Capítulo 3: Prueba de Lealtad
Obanai despertó antes del amanecer, su instinto de supervivencia manteniéndolo alerta incluso en un entorno aparentemente seguro. Se deslizó fuera de la cama con movimientos silenciosos, asegurándose de no perturbar a Sanemi, y se dirigió al baño.
El agua caliente golpeó su piel, relajando momentáneamente los músculos tensos. Pero su mente no descansaba. En silencio, repasó cada posible escenario que Muzan podría haber planeado para ellos. Sabía que la prueba del día definiría su futuro dentro de la organización, y cualquier error sería fatal.
Sanemi entró sin ceremonias, tallándose los ojos con una mano y sosteniendo su cepillo de dientes con la otra. Obanai apenas le dedicó una mirada desde la ducha, acostumbrado a su falta de modales.
El sonido del agua amortiguaba la conversación, lo que les daba una mínima seguridad para hablar sin levantar sospechas.
—Hoy tenemos que hacerlo perfecto —murmuró Sanemi mientras se inclinaba sobre el lavabo para escupir la pasta de dientes—. Si nos destacamos, nos acercaremos más a Muzan y nos alejaremos del foco de sospecha.
Obanai cerró los ojos por un momento, dejando que el agua cayera sobre su rostro antes de responder.
—Lo sé. Pero si nos piden hacer algo demasiado comprometedor, tendremos que improvisar.
Sanemi apoyó ambas manos en el lavabo, mirando su reflejo en el espejo con el ceño fruncido.
—Estamos demasiado adentro para retroceder. Lo que sea que nos toque hoy, lo haremos.
Obanai apagó la ducha y tomó la toalla con calma.
—Siempre tan imprudente.
Sanemi soltó una risa sarcástica.
—Y tú siempre tan calculador.
Obanai lo miró de reojo mientras se secaba.
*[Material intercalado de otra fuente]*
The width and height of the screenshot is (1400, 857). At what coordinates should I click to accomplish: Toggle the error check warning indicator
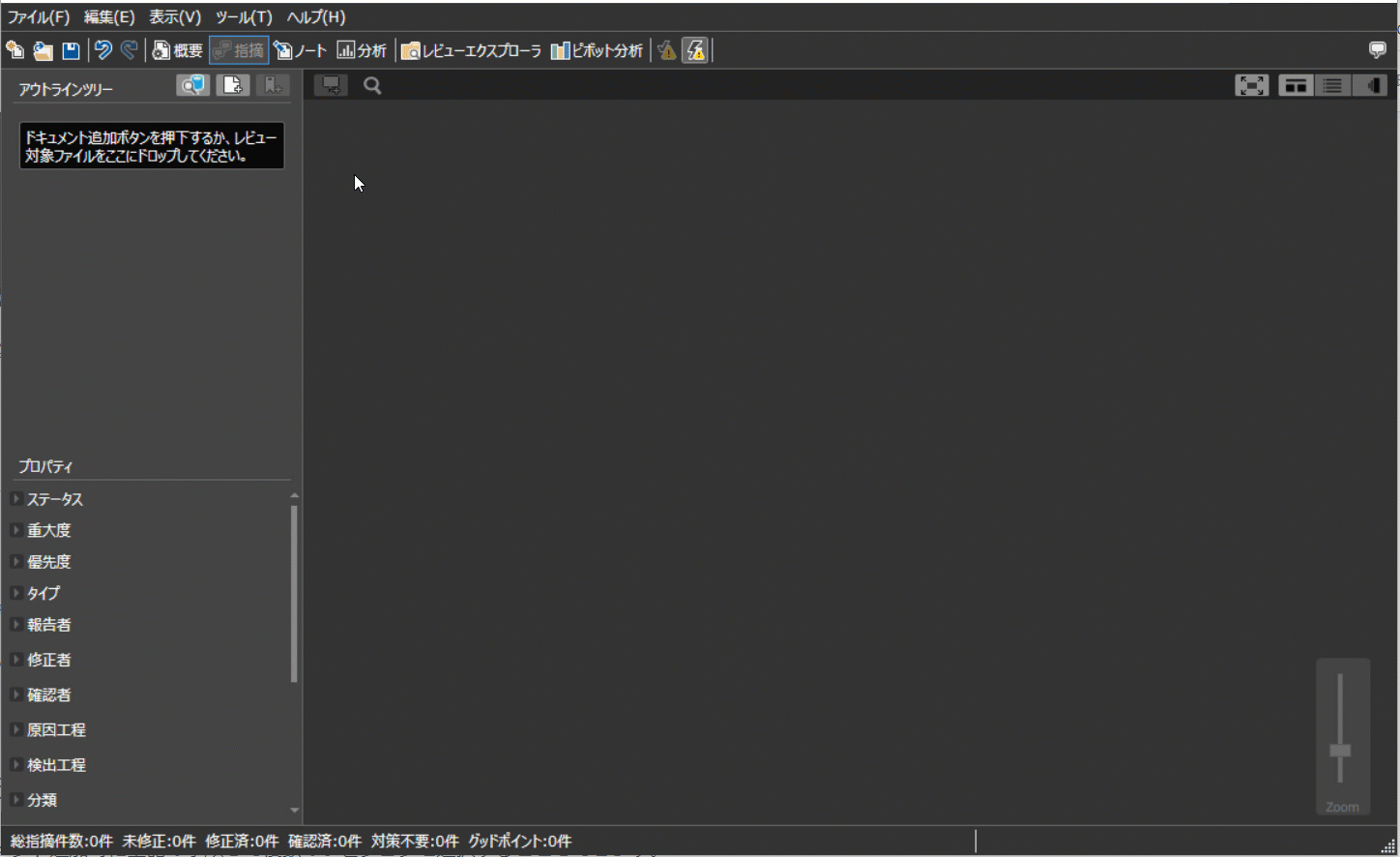pyautogui.click(x=666, y=49)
—Por eso seguimos con vida.
Sanemi no lo contradijo. Ambos sabían que su éxito como equipo radicaba en ese equilibrio.
Cuando salieron del baño, la luz del amanecer se filtraba por las cortinas gruesas. Se vistieron con ropa adecuada para la misión, sin decir una palabra más sobre el tema. No podían arriesgarse a ser escuchados.
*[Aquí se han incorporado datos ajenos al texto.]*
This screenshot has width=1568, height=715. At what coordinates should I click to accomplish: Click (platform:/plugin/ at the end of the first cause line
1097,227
Cuando llamaron a su puerta, ambos estaban listos.
Kaigaku los esperaba en el pasillo con su eterna sonrisa burlona.
—Hora de demostrar su valía. Espero que estén listos para ensuciarse las manos.
Sanemi y Obanai intercambiaron una mirada. No había vuelta atrás.
—Siempre lo estamos —respondió Obanai con su tono sereno.
Y con eso, se adentraron en la boca del lobo, listos para enfrentarse a lo que Muzan tuviera preparado.
El aire de la madrugada era denso y frío mientras Sanemi y Obanai se subían a la parte trasera de la camioneta negra que los llevaría a la entrega del cargamento. Junto a ellos iban Kaigaku y otros tres escoltas armados. La atmósfera dentro del vehículo era tensa, pero no por la misión en sí, sino por la presencia de Kaigaku, cuya expresión reflejaba diversión malintencionada.
—Bueno, bueno, tortolitos —dijo con sorna mientras revisaba el cargamento—. Espero que no estén demasiado nerviosos. Aunque, claro, si meten la pata, será la última vez que vean el amanecer.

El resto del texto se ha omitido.